**Goal of the exercise**: Write out, word for word, the part of the listing below that opens with the line containing "Mar Solís: República" and closes with the line containing "Mexiko (332, 54)", keeping both of those lines and adding no others.

**Records supplied**:

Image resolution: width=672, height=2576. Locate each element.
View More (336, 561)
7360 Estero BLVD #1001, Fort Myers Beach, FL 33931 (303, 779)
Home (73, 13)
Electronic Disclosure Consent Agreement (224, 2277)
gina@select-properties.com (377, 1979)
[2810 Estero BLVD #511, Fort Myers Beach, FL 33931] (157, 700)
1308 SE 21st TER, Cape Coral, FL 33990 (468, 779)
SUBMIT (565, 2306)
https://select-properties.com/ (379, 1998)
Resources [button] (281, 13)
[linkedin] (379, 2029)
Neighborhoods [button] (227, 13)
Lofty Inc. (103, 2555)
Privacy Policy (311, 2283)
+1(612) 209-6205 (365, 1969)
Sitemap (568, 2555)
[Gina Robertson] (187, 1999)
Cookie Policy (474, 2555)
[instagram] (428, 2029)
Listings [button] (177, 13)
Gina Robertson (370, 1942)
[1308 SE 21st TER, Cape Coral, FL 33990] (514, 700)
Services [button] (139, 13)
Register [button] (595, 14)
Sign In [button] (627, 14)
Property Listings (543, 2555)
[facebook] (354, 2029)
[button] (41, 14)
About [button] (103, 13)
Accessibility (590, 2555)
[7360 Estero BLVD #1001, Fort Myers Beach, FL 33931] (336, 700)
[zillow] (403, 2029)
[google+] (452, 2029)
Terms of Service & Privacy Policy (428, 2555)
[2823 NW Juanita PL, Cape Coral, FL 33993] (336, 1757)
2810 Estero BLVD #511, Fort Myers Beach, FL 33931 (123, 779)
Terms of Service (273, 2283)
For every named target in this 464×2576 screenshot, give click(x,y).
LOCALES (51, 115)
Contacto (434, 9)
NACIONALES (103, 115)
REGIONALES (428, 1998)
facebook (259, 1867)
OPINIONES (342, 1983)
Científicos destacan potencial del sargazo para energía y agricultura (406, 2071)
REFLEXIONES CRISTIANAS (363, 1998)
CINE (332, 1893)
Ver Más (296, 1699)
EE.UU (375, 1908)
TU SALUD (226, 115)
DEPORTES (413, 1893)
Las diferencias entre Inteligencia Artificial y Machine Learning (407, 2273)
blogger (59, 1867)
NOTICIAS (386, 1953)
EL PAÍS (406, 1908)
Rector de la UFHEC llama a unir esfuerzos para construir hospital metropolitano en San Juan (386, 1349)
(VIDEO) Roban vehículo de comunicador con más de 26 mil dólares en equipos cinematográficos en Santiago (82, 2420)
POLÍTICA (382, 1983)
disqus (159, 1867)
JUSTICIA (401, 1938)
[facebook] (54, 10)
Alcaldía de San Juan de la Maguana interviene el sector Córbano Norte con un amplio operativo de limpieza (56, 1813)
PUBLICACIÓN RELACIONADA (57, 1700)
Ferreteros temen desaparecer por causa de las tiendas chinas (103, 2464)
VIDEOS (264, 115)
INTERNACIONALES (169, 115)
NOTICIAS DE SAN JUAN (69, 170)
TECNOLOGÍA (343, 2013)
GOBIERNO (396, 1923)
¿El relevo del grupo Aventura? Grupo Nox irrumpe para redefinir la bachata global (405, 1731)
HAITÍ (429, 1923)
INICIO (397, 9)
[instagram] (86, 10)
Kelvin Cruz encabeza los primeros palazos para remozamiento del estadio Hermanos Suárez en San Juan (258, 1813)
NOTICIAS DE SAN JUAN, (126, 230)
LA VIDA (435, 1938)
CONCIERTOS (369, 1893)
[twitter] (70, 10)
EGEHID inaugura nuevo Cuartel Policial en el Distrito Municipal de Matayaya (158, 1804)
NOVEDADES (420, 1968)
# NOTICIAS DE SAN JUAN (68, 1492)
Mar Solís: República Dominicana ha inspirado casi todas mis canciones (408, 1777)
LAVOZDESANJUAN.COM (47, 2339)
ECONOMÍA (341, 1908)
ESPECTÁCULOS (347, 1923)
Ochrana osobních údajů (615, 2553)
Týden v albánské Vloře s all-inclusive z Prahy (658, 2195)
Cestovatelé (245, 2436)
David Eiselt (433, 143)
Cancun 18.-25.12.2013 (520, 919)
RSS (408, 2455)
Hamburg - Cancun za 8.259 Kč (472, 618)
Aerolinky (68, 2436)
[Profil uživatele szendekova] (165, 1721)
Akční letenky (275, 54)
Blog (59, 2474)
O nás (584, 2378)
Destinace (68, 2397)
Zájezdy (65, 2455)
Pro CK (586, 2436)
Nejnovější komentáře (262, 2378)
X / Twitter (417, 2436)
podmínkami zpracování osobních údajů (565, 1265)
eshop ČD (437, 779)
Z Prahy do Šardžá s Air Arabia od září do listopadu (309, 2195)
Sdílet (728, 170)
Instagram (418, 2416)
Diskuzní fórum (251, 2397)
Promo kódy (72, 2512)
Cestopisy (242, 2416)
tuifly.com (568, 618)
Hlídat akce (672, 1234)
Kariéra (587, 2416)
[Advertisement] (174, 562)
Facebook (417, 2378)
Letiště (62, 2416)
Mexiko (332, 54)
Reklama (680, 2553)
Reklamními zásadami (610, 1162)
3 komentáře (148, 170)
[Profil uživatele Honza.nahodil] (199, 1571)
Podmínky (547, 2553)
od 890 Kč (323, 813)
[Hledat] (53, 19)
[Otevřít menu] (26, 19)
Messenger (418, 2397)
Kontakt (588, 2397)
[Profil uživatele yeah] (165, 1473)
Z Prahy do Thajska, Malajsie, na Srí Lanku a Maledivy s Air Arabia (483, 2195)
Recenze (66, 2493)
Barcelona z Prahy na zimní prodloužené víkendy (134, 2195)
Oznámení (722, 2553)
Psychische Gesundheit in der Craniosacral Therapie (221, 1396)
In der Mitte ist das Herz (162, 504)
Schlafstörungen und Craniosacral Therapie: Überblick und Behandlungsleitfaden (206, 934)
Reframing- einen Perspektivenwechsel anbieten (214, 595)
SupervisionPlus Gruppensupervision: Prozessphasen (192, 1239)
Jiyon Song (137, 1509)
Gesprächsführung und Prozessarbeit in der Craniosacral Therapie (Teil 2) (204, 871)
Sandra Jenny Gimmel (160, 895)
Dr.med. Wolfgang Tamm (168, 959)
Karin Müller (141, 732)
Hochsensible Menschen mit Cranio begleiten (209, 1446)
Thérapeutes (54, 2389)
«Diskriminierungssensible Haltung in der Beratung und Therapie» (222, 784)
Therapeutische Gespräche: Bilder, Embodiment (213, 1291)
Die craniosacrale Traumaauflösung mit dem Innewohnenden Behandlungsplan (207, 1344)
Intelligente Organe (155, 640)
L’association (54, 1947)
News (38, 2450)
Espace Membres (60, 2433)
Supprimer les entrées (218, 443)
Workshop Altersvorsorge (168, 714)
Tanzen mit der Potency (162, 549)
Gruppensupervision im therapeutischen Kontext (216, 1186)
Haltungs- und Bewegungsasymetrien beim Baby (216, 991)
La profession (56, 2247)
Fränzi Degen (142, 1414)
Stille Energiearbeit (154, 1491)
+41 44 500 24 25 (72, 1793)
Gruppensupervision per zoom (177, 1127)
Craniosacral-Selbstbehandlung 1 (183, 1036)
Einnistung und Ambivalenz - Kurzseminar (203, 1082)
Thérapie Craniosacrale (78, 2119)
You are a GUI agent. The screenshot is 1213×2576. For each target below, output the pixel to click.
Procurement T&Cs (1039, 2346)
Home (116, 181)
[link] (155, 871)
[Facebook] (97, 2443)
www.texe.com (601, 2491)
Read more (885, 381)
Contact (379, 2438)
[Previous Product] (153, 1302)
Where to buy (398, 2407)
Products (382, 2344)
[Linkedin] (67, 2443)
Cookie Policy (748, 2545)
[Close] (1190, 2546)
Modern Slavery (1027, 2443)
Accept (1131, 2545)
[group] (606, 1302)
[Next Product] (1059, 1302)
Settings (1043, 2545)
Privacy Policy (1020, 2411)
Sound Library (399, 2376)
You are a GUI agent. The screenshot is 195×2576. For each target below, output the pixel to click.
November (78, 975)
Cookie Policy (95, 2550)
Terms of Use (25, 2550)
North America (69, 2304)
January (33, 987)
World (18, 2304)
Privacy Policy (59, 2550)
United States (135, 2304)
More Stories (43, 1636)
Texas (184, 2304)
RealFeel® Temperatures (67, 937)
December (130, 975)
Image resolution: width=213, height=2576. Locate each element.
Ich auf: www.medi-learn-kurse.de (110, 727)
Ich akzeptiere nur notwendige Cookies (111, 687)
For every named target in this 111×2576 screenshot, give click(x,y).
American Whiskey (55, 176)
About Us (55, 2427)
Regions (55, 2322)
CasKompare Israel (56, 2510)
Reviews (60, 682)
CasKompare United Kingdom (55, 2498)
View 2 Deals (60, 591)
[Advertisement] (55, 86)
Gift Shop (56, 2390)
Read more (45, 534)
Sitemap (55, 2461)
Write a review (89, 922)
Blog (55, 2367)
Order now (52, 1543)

**Written answer**:
Mar Solís: República Dominicana ha inspirado casi todas mis canciones (408, 1777)
LAVOZDESANJUAN.COM (47, 2339)
ECONOMÍA (341, 1908)
ESPECTÁCULOS (347, 1923)
Ochrana osobních údajů (615, 2553)
Týden v albánské Vloře s all-inclusive z Prahy (658, 2195)
Cestovatelé (245, 2436)
David Eiselt (433, 143)
Cancun 18.-25.12.2013 (520, 919)
RSS (408, 2455)
Hamburg - Cancun za 8.259 Kč (472, 618)
Aerolinky (68, 2436)
[Profil uživatele szendekova] (165, 1721)
Akční letenky (275, 54)
Blog (59, 2474)
O nás (584, 2378)
Destinace (68, 2397)
Zájezdy (65, 2455)
Pro CK (586, 2436)
Nejnovější komentáře (262, 2378)
X / Twitter (417, 2436)
podmínkami zpracování osobních údajů (565, 1265)
eshop ČD (437, 779)
Z Prahy do Šardžá s Air Arabia od září do listopadu (309, 2195)
Sdílet (728, 170)
Instagram (418, 2416)
Diskuzní fórum (251, 2397)
Promo kódy (72, 2512)
Cestopisy (242, 2416)
tuifly.com (568, 618)
Hlídat akce (672, 1234)
Kariéra (587, 2416)
[Advertisement] (174, 562)
Facebook (417, 2378)
Letiště (62, 2416)
Mexiko (332, 54)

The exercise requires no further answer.